Keuka College is a private college in Keuka Park, New York.  Founded in 1890, the college emphasizes experiential learning as well as career and pre-professional education.  It is classified among "Master's Colleges and Universities (small)" and is accredited by the Middle States Commission on Higher Education.  The college offers both bachelor's and master's degrees on its home campus.

Keuka's Accelerated Studies for Adults Program (ASAP) offers degree completion at more than 20 sites throughout Upstate New York, as well as through online courses. Since the early 2000s, Keuka has also become a major educational provider in the Pacific Rim, with more than 3,000 students pursuing Keuka degrees at partner universities in China and Vietnam.

The school is situated on Keuka Lake with more than a thousand feet of shoreline, including Point Neamo, a private beach with a boat house and equipment for checkout by college students and staff.

History
Keuka College was founded in 1890 by George Harvey Ball (1819-1907) who envisioned a college that would provide a high-level education to all deserving students, regardless of economic background. The first academic building was dedicated on August 14, 1890.  In an article published the next day, The New York Times noted that the hall was built on "one of the most beautiful locations on the Keuka Lake," and that it was "a firm-looking building, four stories in height, of brick and stone."  The freshman class in Fall 1890 consisted of eighty students.
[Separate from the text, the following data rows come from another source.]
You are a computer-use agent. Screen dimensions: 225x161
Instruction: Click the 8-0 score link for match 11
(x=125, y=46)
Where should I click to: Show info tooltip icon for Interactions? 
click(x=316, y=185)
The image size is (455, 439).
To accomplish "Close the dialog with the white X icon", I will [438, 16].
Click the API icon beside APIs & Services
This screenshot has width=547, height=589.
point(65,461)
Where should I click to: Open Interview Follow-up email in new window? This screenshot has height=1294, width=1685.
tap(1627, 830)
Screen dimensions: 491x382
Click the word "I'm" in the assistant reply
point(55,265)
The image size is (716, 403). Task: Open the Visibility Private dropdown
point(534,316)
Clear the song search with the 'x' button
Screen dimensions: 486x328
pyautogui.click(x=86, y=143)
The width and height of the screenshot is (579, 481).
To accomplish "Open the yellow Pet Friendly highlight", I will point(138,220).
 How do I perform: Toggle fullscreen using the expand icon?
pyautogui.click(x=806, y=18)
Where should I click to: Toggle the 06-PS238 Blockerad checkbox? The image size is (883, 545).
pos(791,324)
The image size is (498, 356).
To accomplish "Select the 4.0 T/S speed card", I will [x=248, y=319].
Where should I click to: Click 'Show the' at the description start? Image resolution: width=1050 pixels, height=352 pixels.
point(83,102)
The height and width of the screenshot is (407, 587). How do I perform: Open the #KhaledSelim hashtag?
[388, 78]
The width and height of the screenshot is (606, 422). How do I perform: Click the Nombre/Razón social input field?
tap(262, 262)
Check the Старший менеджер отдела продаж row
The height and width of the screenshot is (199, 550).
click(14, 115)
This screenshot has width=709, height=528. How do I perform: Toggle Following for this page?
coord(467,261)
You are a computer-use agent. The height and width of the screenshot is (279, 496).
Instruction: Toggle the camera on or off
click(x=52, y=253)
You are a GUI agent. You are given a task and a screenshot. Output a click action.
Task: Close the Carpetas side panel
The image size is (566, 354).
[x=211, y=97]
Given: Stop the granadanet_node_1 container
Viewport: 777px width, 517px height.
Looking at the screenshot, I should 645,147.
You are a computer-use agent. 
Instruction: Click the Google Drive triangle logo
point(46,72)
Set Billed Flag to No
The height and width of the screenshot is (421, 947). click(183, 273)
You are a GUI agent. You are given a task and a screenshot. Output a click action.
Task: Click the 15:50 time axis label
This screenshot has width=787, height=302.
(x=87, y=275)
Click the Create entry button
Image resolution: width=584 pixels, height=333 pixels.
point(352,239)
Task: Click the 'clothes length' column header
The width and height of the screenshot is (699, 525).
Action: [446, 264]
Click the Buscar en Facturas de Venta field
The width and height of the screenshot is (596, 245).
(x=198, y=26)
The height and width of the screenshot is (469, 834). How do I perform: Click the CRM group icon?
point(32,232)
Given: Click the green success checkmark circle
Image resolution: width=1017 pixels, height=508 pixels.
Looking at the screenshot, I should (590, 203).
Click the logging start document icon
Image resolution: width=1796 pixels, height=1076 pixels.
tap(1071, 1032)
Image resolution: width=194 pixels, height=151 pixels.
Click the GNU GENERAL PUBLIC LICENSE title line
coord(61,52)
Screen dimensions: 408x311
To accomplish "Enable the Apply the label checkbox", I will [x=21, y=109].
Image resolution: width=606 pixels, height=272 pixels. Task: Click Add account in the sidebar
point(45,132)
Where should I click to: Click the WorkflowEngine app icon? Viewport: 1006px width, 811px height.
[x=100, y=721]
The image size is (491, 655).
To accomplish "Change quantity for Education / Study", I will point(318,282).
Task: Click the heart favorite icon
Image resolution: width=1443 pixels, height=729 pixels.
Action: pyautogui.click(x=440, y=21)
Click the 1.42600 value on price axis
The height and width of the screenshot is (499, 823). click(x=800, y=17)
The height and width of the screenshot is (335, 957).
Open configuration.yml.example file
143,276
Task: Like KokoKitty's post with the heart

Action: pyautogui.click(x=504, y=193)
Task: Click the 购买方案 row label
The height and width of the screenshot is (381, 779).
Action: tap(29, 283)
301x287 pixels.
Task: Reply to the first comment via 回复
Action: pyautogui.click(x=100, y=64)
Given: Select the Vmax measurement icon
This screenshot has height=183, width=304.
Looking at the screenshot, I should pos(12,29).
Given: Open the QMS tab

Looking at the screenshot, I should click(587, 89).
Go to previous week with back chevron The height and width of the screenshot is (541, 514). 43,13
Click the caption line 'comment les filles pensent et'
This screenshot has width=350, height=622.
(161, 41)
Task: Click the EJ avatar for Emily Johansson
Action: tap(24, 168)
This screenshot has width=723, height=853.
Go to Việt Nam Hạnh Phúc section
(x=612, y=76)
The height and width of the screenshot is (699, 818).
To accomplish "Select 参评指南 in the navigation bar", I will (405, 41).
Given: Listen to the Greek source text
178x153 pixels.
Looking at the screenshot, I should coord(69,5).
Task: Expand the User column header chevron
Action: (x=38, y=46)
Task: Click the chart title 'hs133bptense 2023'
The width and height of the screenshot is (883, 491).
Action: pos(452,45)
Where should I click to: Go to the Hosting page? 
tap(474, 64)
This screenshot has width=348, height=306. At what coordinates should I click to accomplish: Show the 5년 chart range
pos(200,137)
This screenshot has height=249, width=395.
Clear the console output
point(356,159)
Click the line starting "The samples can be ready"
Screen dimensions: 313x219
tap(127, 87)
The college faced financial troubles and decided to suspend active instruction in 1915.  In 1919, Arthur H. Norton (after whom the Norton Chapel is named) was chosen as the President of Keuka and worked to revitalize the college.  Under Norton, who would serve as president for the next 16 years, Keuka resumed instruction in 1921 as Keuka College for Women.  During this trying time (1919-1921), Norton personally wrote more than 3,000 letters, published and mailed at least 10,000 pamphlets, made 66 speeches, and surveyed 76 colleges in order to advance Keuka's cause.  Dr. Gertrude Martin, former dean of women at Cornell University, became a Keuka trustee and advised the now women's college.  The Ball Brothers—founders of what would become the Ball Corporation, a S&P 500 company, and benefactors of Ball State University—were among the key supporters of Keuka at this time.  Years earlier, with their father in poor health, the young Ball brothers "found a friend and confidant in their uncle," George Harvey Ball.  When the Ball brothers' father, Lucius Styles Ball, died, Uncle George provided financial support and some measure of stability to the young Ball brothers.  George Harvey Ball also provided his nephews with funds that helped launch their successful enterprise.  The Ball brothers expressed their gratitude to their uncle by supporting Keuka College, donating land and providing funds.  In recognition of this, the first academic building was renamed Ball Hall (Ball Memorial Hall) in 1921 after founder and first President George Harvey Ball and the Ball Brothers  The Ball Family also supported Hillsdale College in Michigan.  In 1924, Hegeman Hall and Richardson Hall (later renamed Harrington Hall) were built.  Both of these buildings remain key buildings on campus today, flanking Ball Hall.

During World War II, Keuka College expanded its nursing program in order to provide professionally trained nurses for the war effort, due in no small part to the personal correspondence between Keuka President J. Hillis Miller and the First Lady, Eleanor Roosevelt, who visited the college on February 16, 1938.  Keuka's emphasis on experiential learning meant that it had a nursing program combining "academic study in the classroom and clinical work at the hospital."    On June 16, 1963, a quarter century after Roosevelt's visit, Rev. Dr. Martin Luther King Jr. delivered the baccalaureate address at the college and received an honorary Doctor of Humane Letters.  Since 2017, two busts featuring Roosevelt and King have commemorated their visits; these busts were funded by Christine and Donald Wertman and sculpted by the college's own Professor Emeritus of Art, Dr. Dexter Benedict.  Keuka remained a single-sex institution until 1985, when declining enrollment at that time (from 536 total students in 1979 to 407 students in 1984) caused the board of trustees to vote in favor of admitting men.  Since then, enrollment has increased to over 1,100 students .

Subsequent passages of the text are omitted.